# [ASSIGNMENT]
Among the entries below, only the lines from the one with "Select Home in the left sidebar" through the one with "Task: Open the" are wanted, reproduced exactly. Pictures are not wanted.

# [INFORMATION PROVIDED]
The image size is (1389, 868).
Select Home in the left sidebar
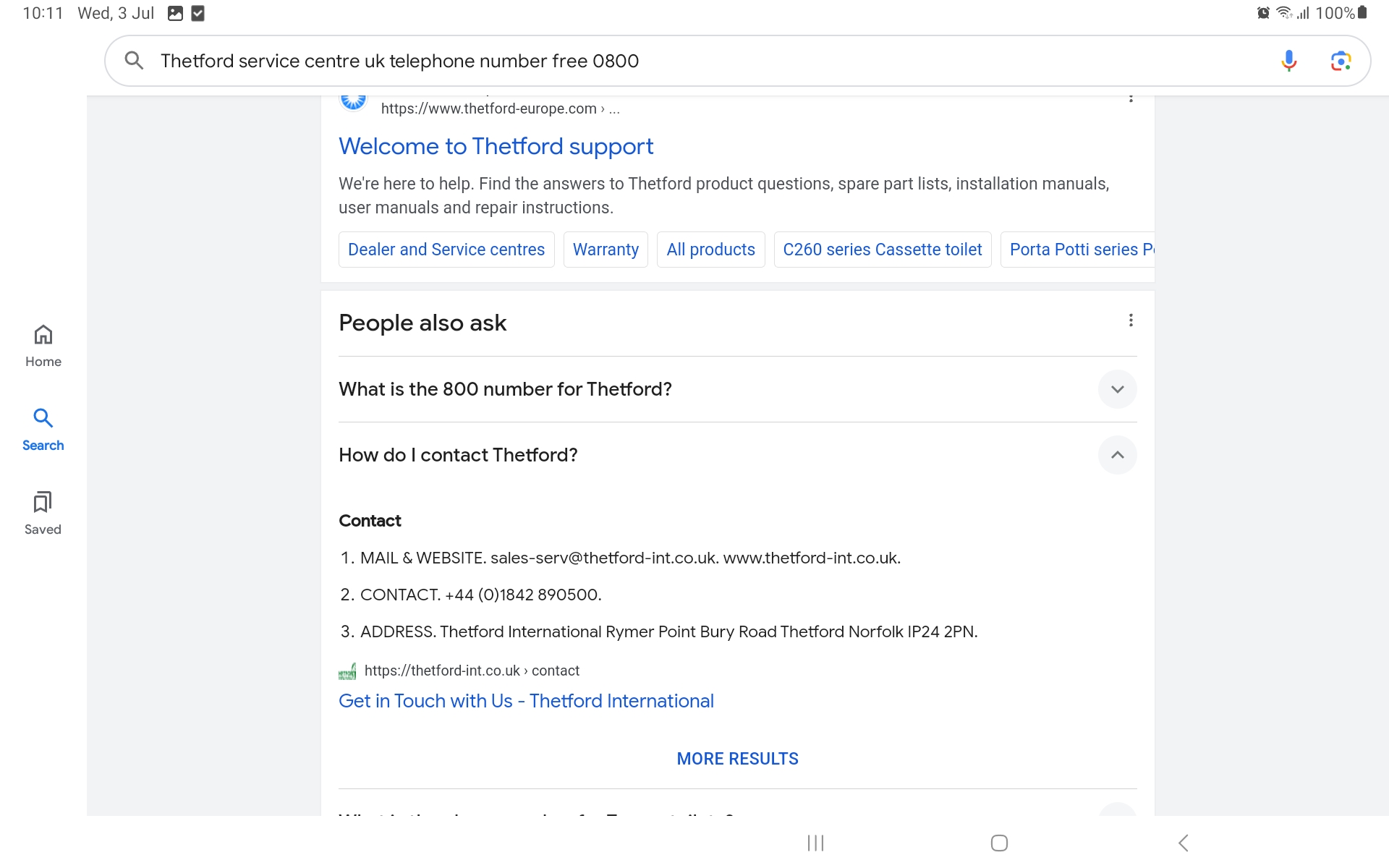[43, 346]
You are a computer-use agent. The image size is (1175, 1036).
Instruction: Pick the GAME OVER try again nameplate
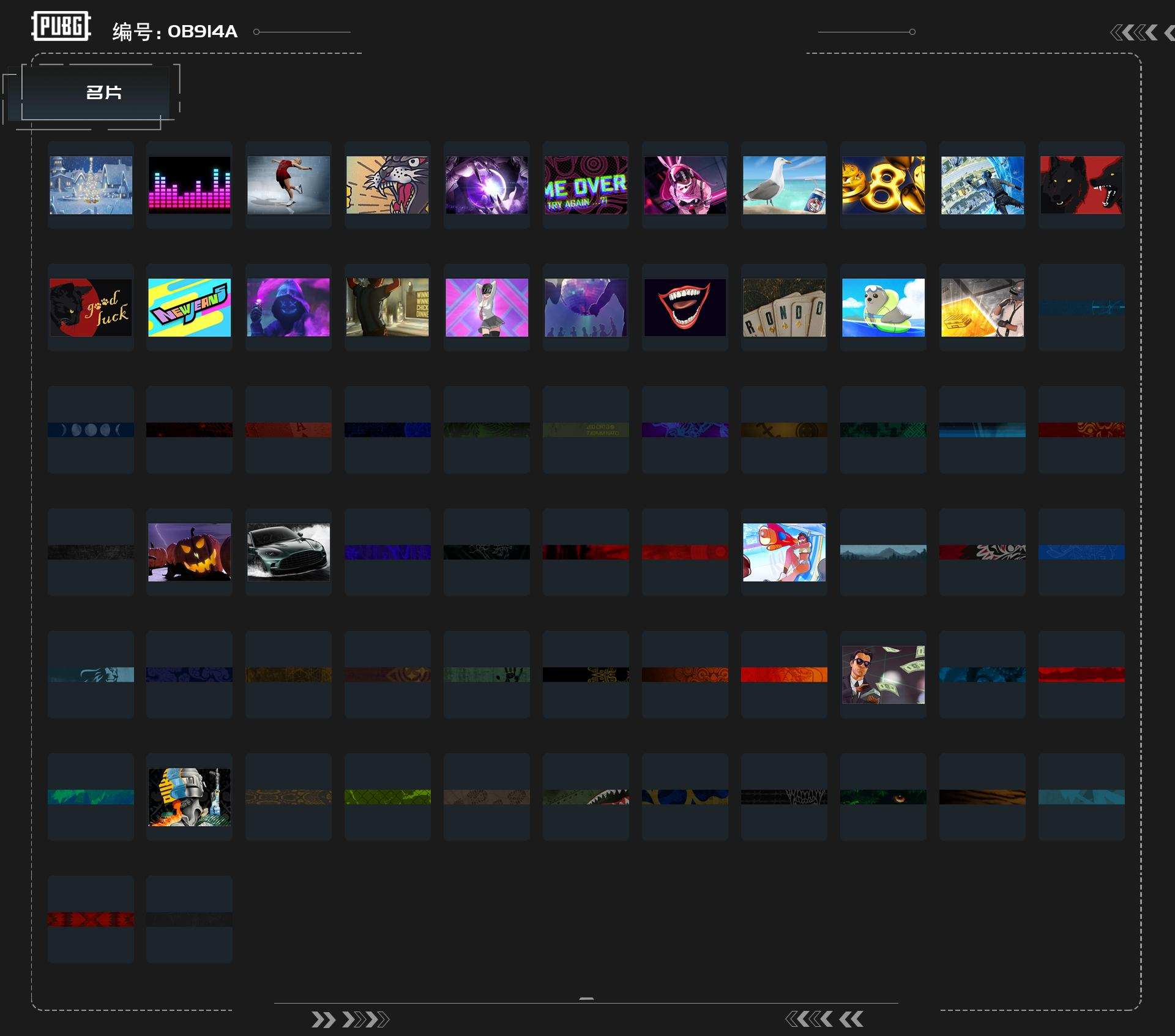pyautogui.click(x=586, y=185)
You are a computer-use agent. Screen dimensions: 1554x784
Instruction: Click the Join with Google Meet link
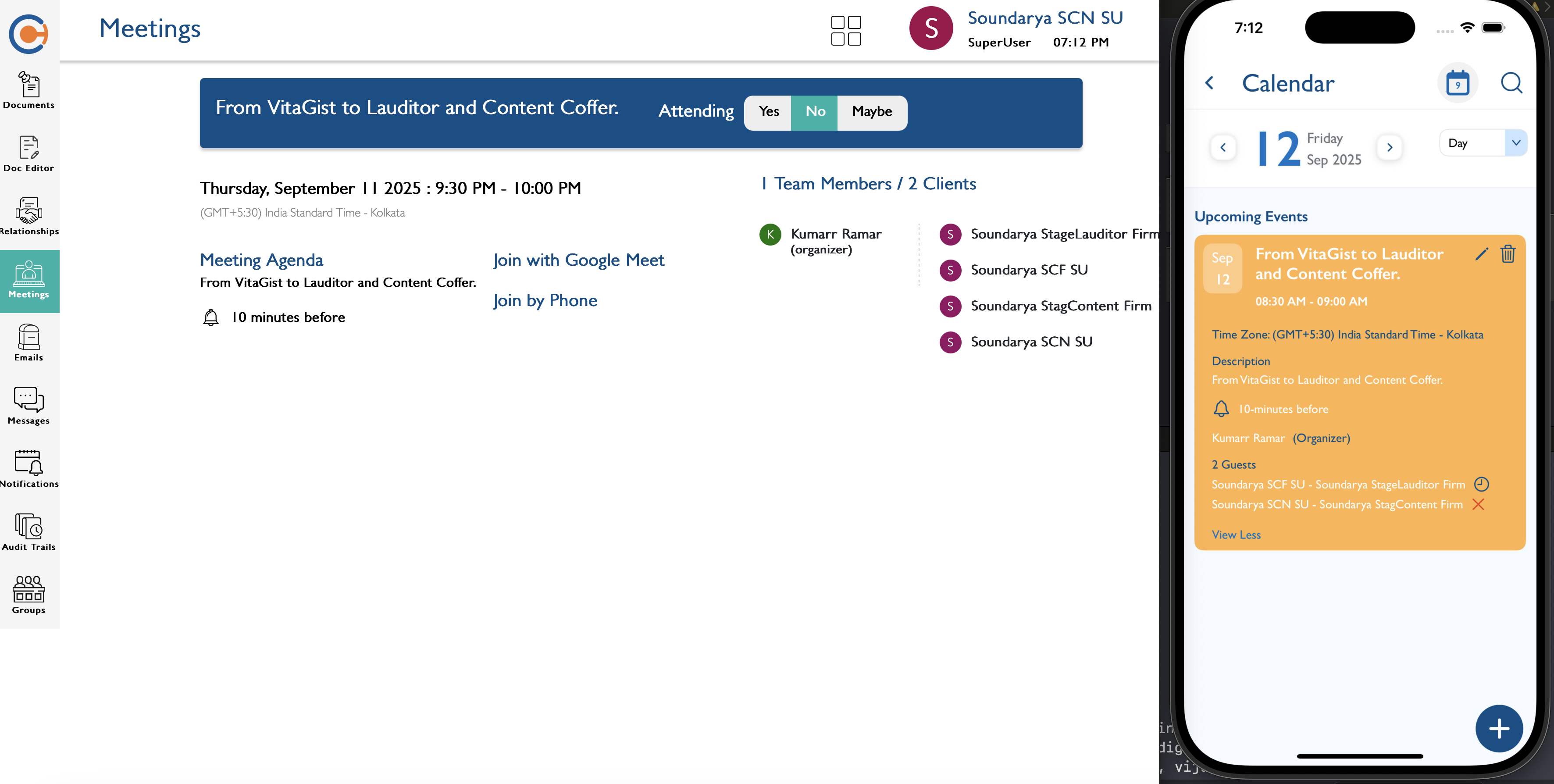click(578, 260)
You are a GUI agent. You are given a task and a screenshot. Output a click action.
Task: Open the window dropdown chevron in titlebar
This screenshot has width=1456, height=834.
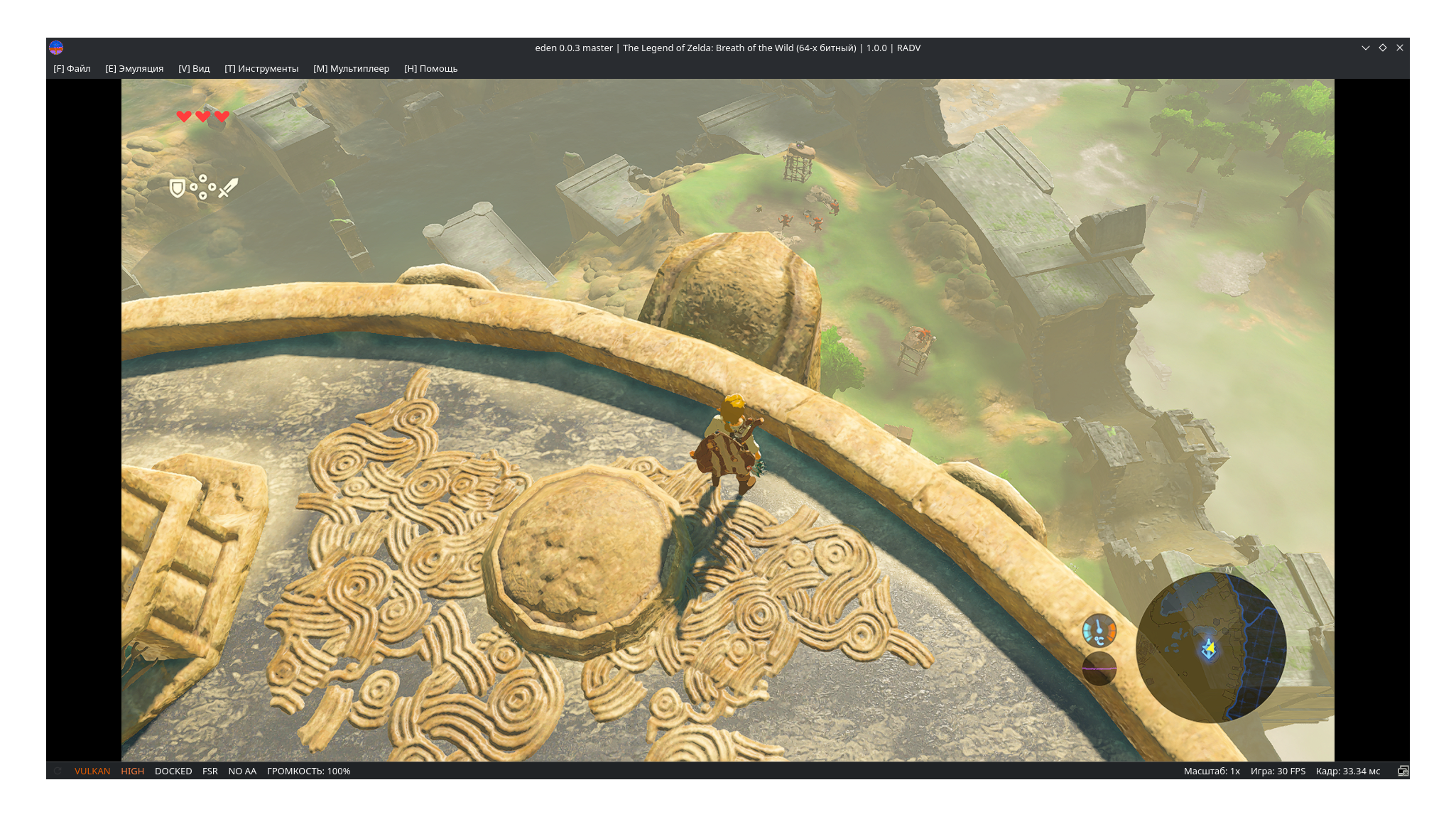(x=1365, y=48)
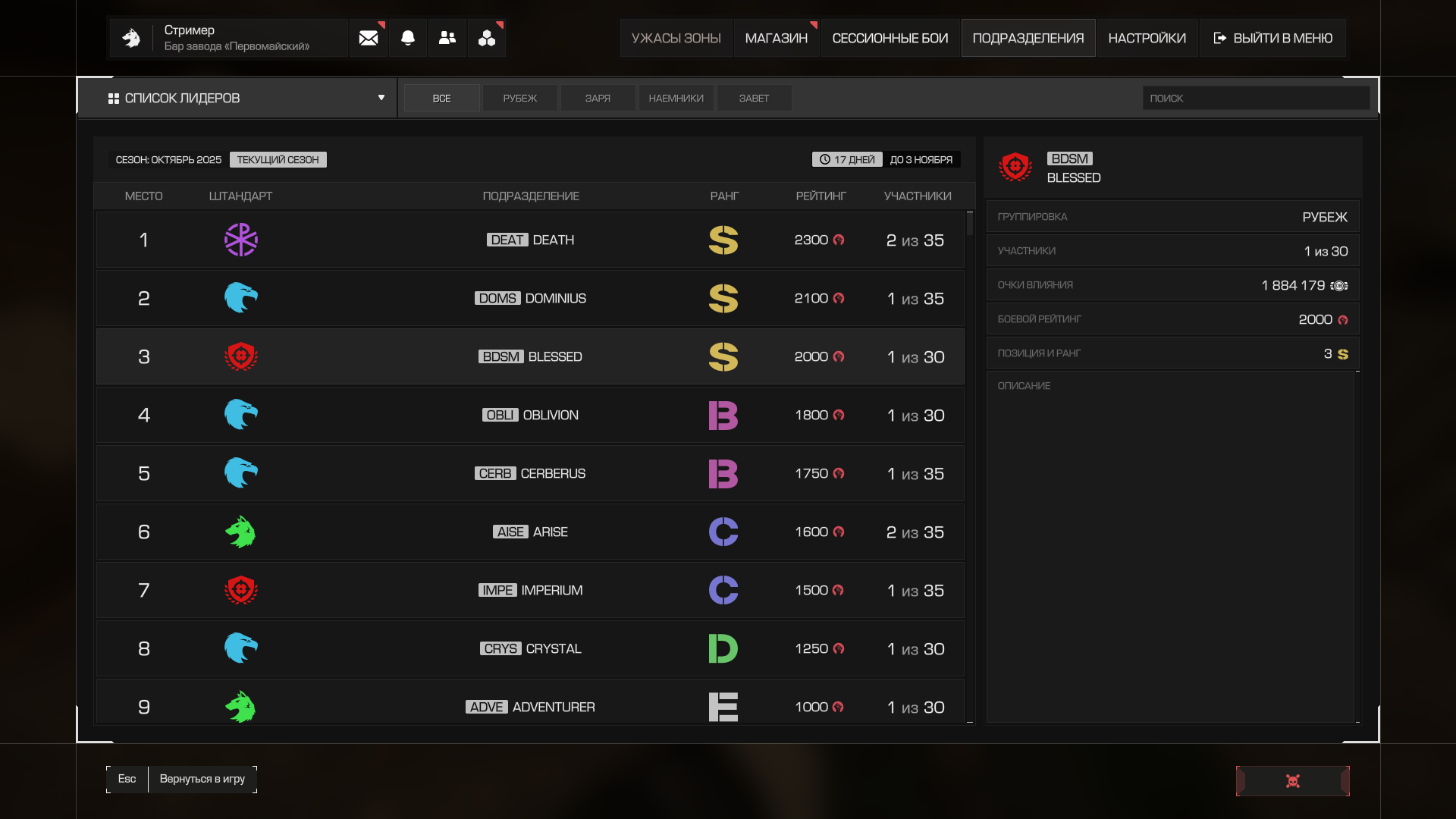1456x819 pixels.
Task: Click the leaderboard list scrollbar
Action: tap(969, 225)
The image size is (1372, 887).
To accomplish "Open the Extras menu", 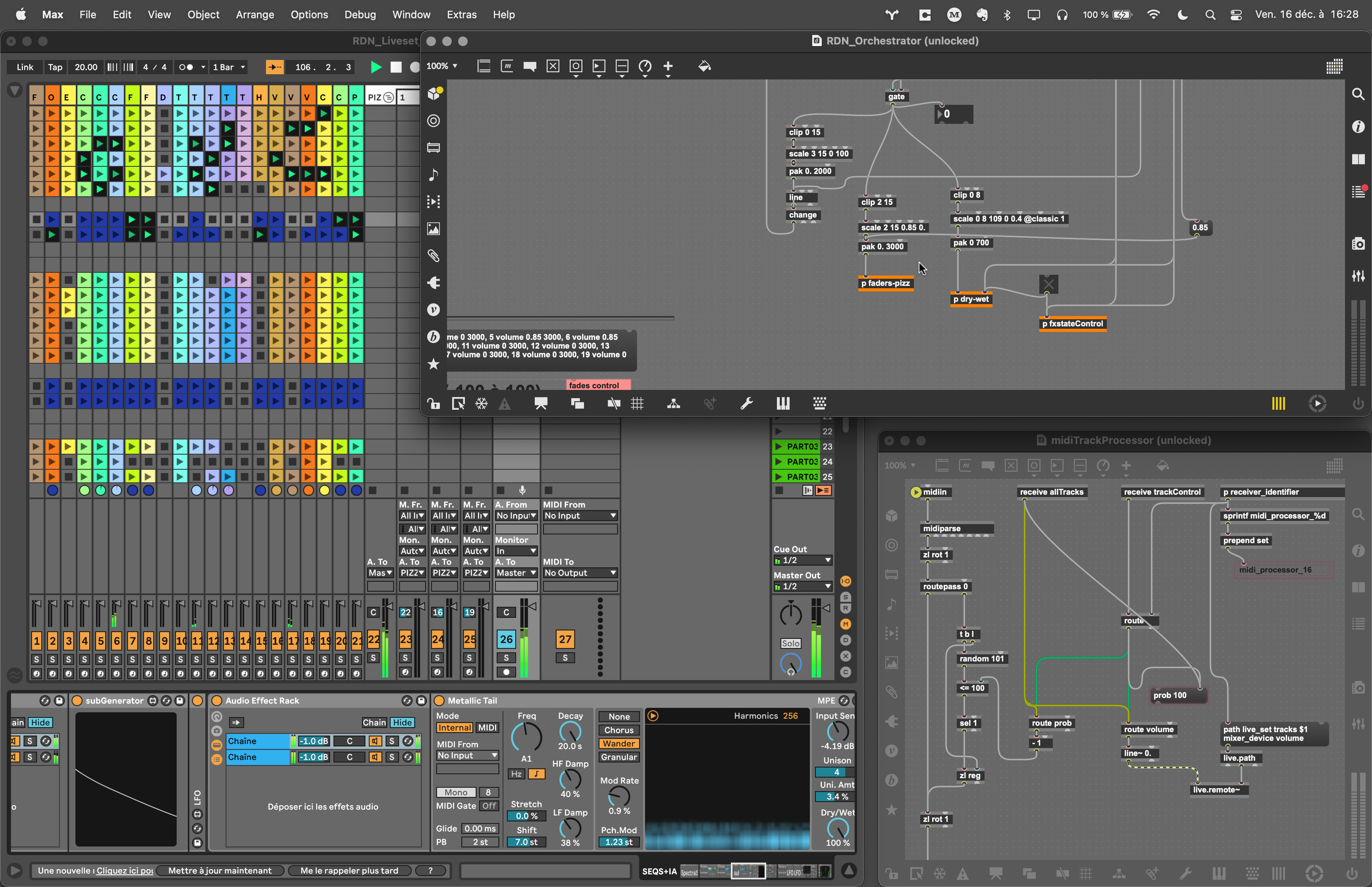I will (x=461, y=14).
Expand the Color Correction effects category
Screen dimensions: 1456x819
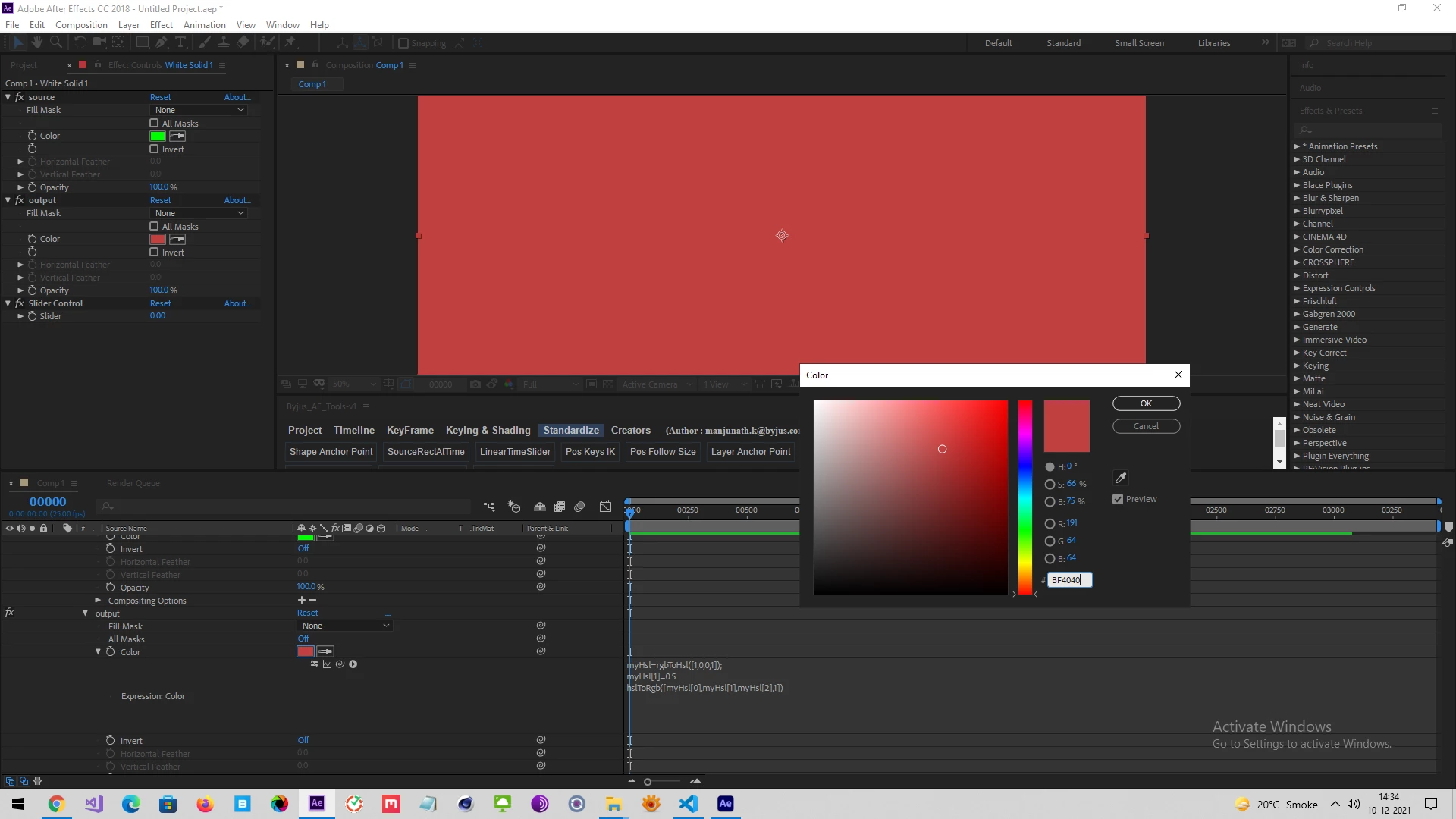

# [RESPONSE AREA]
Select Home in the left sidebar
[43, 346]
You are a computer-use agent. The image size is (1175, 1036).
Instruction: Pick the GAME OVER try again nameplate
pyautogui.click(x=586, y=185)
You are a computer-use agent. Screen dimensions: 1554x784
Instruction: Click the Join with Google Meet link
click(578, 260)
You are a GUI agent. You are given a task and a screenshot. Output a click action.
Task: Open the window dropdown chevron in titlebar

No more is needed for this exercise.